Majority Rules? Not Without Proper Notice
A recent Delaware Court of Chancery decision reminds us that control disputes are decided by process—not power.
In Diez Barroso v. Vasallo TV Group, C.A. No. 2025-0480-LWW (Del. Ch. Oct. 10, 2025), supermajority members attempted to (1) appoint new Managers by written consent and (2) remove the sitting CEO at a Management Committee meeting. They won on governance authority but lost on execution.
What the Court held:
➤ Which operating agreement governs? A circulated 2019 draft was never signed or adopted—so it didn't control. The Court applied the executed 2008 agreement, as modified by a 2012 settlement.
➤ Can Managers be appointed by written consent? Yes. Reading the agreement's provisions together, the Court held that written consent was a valid method for the majority to appoint Managers—the "annual meeting" clause was a default, not an exclusive path.
➤ Did the CEO removal stick? No. After the first meeting was adjourned for lack of quorum, a second meeting was convened minutes later—without the 10-day notice the governing agreement required. The resulting resolutions were defective, and the CEO stayed in place.
Practical takeaways for owners and counsel:
Define "the operative agreement"—and prove it. If amendments require signatures or consents, say so clearly and maintain a clean execution record. An unsigned draft, no matter how widely circulated, is not a governing document.
Align written-consent mechanics with appointment and removal provisions. Ambiguity between "general" consent rights and "specific" procedural sections invites costly litigation. Draft them to work together explicitly.

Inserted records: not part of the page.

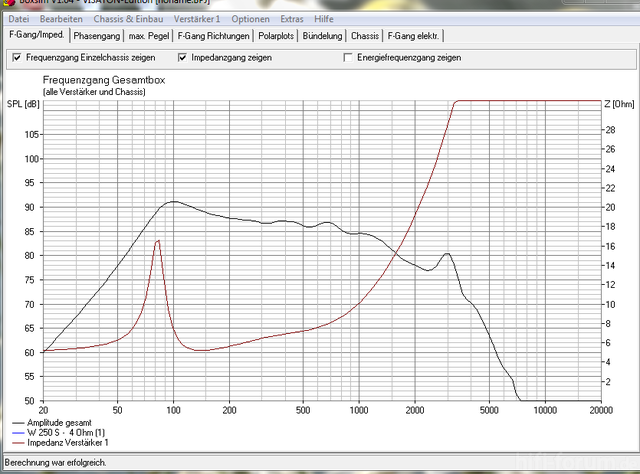Screen dimensions: 640x474
Task: Switch to the max. Pegel tab
Action: tap(150, 36)
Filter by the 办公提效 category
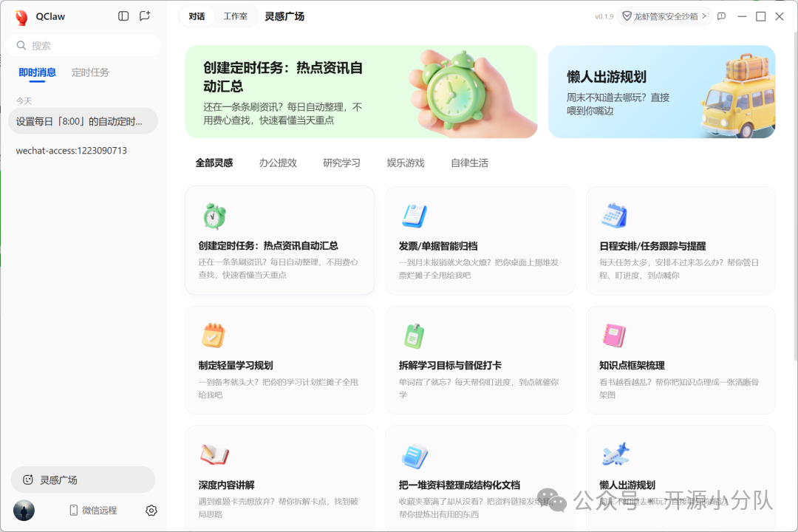 click(x=278, y=163)
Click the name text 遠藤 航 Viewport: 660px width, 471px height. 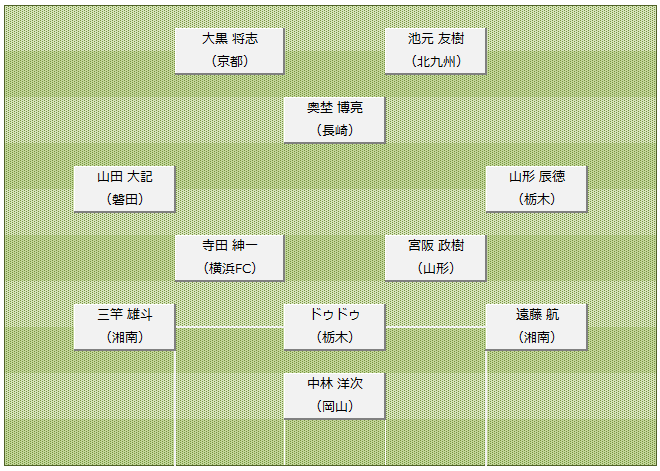(x=537, y=314)
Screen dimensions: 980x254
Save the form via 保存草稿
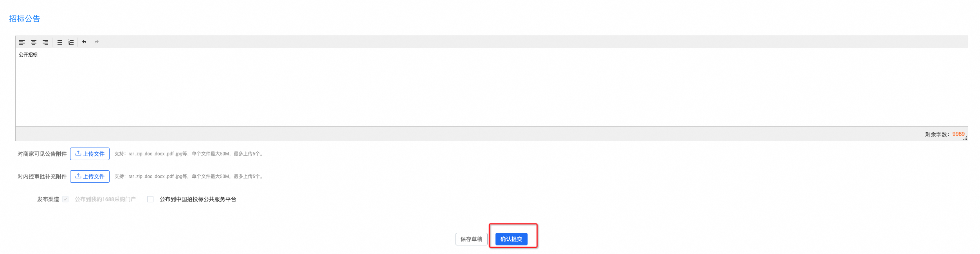[472, 239]
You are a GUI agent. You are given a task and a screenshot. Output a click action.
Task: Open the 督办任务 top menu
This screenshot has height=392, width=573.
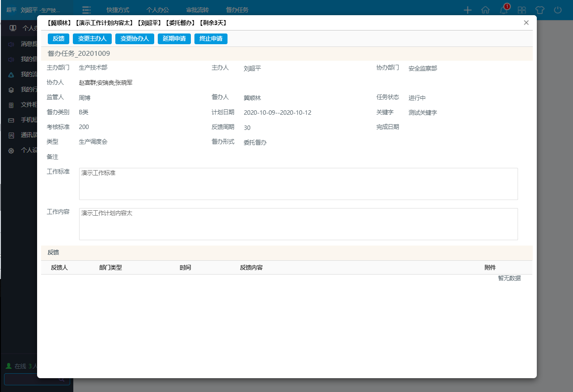pos(237,10)
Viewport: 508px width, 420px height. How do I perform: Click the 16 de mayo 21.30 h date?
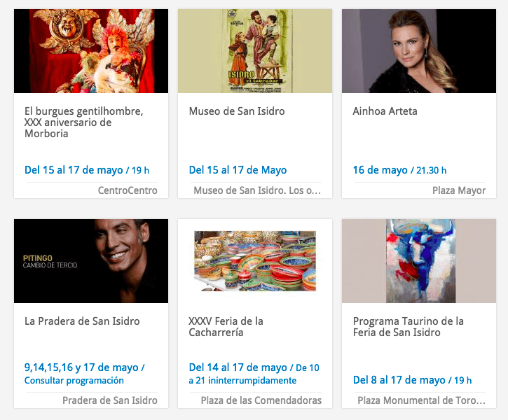399,170
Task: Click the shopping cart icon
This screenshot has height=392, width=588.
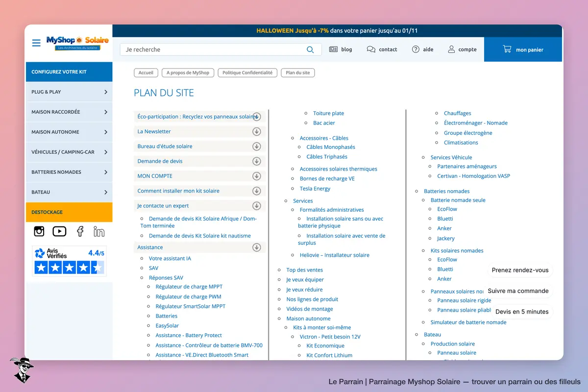Action: click(507, 49)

Treat notice as a deal term, not a formality. The Court called this result "hyper-technical"—and enforced it anyway. Spell out what happens when a meeting is adjourned and reconvened, and consider building in cure or ratification language so a procedural misstep doesn't undo a substantive decision.
The bottom line: a 65.8% supermajority had the right to take control—but lost on a five-minute procedural gap. Process is substance.